#### EXERCISE
All of the data needs to be repeated exactly.

[Stored records]
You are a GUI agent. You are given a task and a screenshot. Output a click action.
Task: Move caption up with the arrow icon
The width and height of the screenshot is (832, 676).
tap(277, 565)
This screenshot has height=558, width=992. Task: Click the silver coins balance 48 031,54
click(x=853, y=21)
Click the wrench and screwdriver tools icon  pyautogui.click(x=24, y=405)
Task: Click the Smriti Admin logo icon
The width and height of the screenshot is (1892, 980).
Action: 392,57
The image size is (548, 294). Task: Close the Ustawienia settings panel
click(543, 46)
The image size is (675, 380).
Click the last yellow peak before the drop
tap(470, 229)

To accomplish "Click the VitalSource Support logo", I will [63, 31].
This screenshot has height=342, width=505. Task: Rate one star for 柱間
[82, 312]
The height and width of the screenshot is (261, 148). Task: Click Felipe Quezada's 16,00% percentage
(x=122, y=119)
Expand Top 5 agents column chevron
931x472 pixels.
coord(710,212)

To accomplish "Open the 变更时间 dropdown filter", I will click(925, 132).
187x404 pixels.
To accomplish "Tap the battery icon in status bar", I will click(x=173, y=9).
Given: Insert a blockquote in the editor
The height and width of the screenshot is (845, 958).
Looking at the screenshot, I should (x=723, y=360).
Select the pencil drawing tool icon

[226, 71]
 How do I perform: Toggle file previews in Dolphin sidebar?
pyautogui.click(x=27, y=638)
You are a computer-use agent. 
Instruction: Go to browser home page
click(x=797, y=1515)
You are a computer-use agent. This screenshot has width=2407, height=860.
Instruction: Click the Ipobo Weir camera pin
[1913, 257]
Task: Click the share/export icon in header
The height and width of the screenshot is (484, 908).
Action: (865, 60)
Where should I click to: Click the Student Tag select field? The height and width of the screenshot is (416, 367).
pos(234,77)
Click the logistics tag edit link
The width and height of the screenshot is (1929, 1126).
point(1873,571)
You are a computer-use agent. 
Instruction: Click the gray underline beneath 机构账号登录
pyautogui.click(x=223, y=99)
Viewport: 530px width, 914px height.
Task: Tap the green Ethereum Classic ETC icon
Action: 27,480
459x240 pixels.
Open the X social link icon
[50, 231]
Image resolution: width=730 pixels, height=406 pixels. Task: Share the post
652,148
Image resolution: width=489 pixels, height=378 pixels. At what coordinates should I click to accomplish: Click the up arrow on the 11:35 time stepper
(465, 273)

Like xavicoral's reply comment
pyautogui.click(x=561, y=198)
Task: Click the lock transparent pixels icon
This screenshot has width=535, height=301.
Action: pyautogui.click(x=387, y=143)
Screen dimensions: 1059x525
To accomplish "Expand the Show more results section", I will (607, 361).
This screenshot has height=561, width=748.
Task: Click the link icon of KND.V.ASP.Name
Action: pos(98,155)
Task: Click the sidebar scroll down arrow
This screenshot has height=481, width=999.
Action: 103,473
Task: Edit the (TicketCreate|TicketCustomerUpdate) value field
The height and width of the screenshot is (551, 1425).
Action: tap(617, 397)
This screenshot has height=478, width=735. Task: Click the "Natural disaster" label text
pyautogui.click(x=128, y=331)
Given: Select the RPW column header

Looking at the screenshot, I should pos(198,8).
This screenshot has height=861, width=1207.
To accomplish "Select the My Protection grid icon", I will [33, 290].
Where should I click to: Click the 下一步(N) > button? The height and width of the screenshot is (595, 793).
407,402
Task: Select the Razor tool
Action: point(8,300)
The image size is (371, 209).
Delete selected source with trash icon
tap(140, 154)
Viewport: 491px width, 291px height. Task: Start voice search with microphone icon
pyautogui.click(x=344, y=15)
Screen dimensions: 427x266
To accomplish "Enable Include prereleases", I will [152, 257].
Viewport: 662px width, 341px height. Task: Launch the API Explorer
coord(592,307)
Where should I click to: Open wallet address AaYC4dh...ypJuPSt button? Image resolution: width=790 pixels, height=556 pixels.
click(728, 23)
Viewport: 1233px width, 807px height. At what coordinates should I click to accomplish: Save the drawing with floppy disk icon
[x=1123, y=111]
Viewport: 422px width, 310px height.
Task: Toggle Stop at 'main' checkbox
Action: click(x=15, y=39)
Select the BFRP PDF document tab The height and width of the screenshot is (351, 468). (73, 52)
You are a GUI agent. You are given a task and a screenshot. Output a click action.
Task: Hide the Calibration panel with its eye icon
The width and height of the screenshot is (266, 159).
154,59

#### WRITTEN RESPONSE
You are a GUI agent. You are given a task and a screenshot. Output a click action.
Task: Move caption up with the arrow icon
The width and height of the screenshot is (832, 676).
tap(277, 565)
This screenshot has height=558, width=992. Task: Click the silver coins balance 48 031,54
click(x=853, y=21)
Click the wrench and screwdriver tools icon  pyautogui.click(x=24, y=405)
Task: Click the Smriti Admin logo icon
The width and height of the screenshot is (1892, 980).
Action: 392,57
The image size is (548, 294). Task: Close the Ustawienia settings panel
click(543, 46)
The image size is (675, 380).
Click the last yellow peak before the drop
tap(470, 229)

To accomplish "Click the VitalSource Support logo", I will [63, 31].
This screenshot has height=342, width=505. Task: Rate one star for 柱間
[82, 312]
The height and width of the screenshot is (261, 148). Task: Click Felipe Quezada's 16,00% percentage
(x=122, y=119)
Expand Top 5 agents column chevron
931x472 pixels.
coord(710,212)

To accomplish "Open the 变更时间 dropdown filter", I will click(925, 132).
187x404 pixels.
To accomplish "Tap the battery icon in status bar", I will click(x=173, y=9).
Given: Insert a blockquote in the editor
The height and width of the screenshot is (845, 958).
Looking at the screenshot, I should (x=723, y=360).
Select the pencil drawing tool icon

[226, 71]
 How do I perform: Toggle file previews in Dolphin sidebar?
pyautogui.click(x=27, y=638)
You are a computer-use agent. 
Instruction: Go to browser home page
click(x=797, y=1515)
You are a computer-use agent. This screenshot has width=2407, height=860.
Instruction: Click the Ipobo Weir camera pin
[1913, 257]
Task: Click the share/export icon in header
The height and width of the screenshot is (484, 908).
Action: (865, 60)
Where should I click to: Click the Student Tag select field? The height and width of the screenshot is (416, 367).
pos(234,77)
Click the logistics tag edit link
The width and height of the screenshot is (1929, 1126).
point(1873,571)
You are a computer-use agent. 
Instruction: Click the gray underline beneath 机构账号登录
pyautogui.click(x=223, y=99)
Viewport: 530px width, 914px height.
Task: Tap the green Ethereum Classic ETC icon
Action: 27,480
459x240 pixels.
Open the X social link icon
[50, 231]
Image resolution: width=730 pixels, height=406 pixels. Task: Share the post
652,148
Image resolution: width=489 pixels, height=378 pixels. At what coordinates should I click to accomplish: Click the up arrow on the 11:35 time stepper
(465, 273)

Like xavicoral's reply comment
pyautogui.click(x=561, y=198)
Task: Click the lock transparent pixels icon
This screenshot has width=535, height=301.
Action: pyautogui.click(x=387, y=143)
Screen dimensions: 1059x525
To accomplish "Expand the Show more results section", I will (607, 361).
This screenshot has height=561, width=748.
Task: Click the link icon of KND.V.ASP.Name
Action: pos(98,155)
Task: Click the sidebar scroll down arrow
This screenshot has height=481, width=999.
Action: 103,473
Task: Edit the (TicketCreate|TicketCustomerUpdate) value field
The height and width of the screenshot is (551, 1425).
Action: tap(617, 397)
This screenshot has height=478, width=735. Task: Click the "Natural disaster" label text
pyautogui.click(x=128, y=331)
Given: Select the RPW column header

Looking at the screenshot, I should pos(198,8).
This screenshot has height=861, width=1207.
To accomplish "Select the My Protection grid icon", I will [33, 290].
Where should I click to: Click the 下一步(N) > button? The height and width of the screenshot is (595, 793).
407,402
Task: Select the Razor tool
Action: point(8,300)
The image size is (371, 209).
Delete selected source with trash icon
tap(140, 154)
Viewport: 491px width, 291px height. Task: Start voice search with microphone icon
pyautogui.click(x=344, y=15)
Screen dimensions: 427x266
To accomplish "Enable Include prereleases", I will [152, 257].
Viewport: 662px width, 341px height. Task: Launch the API Explorer
coord(592,307)
Where should I click to: Open wallet address AaYC4dh...ypJuPSt button? Image resolution: width=790 pixels, height=556 pixels.
click(728, 23)
Viewport: 1233px width, 807px height. At what coordinates should I click to accomplish: Save the drawing with floppy disk icon
[x=1123, y=111]
Viewport: 422px width, 310px height.
Task: Toggle Stop at 'main' checkbox
Action: click(x=15, y=39)
Select the BFRP PDF document tab The height and width of the screenshot is (351, 468). (73, 52)
You are a GUI agent. You are given a task and a screenshot. Output a click action.
Task: Hide the Calibration panel with its eye icon
The width and height of the screenshot is (266, 159).
154,59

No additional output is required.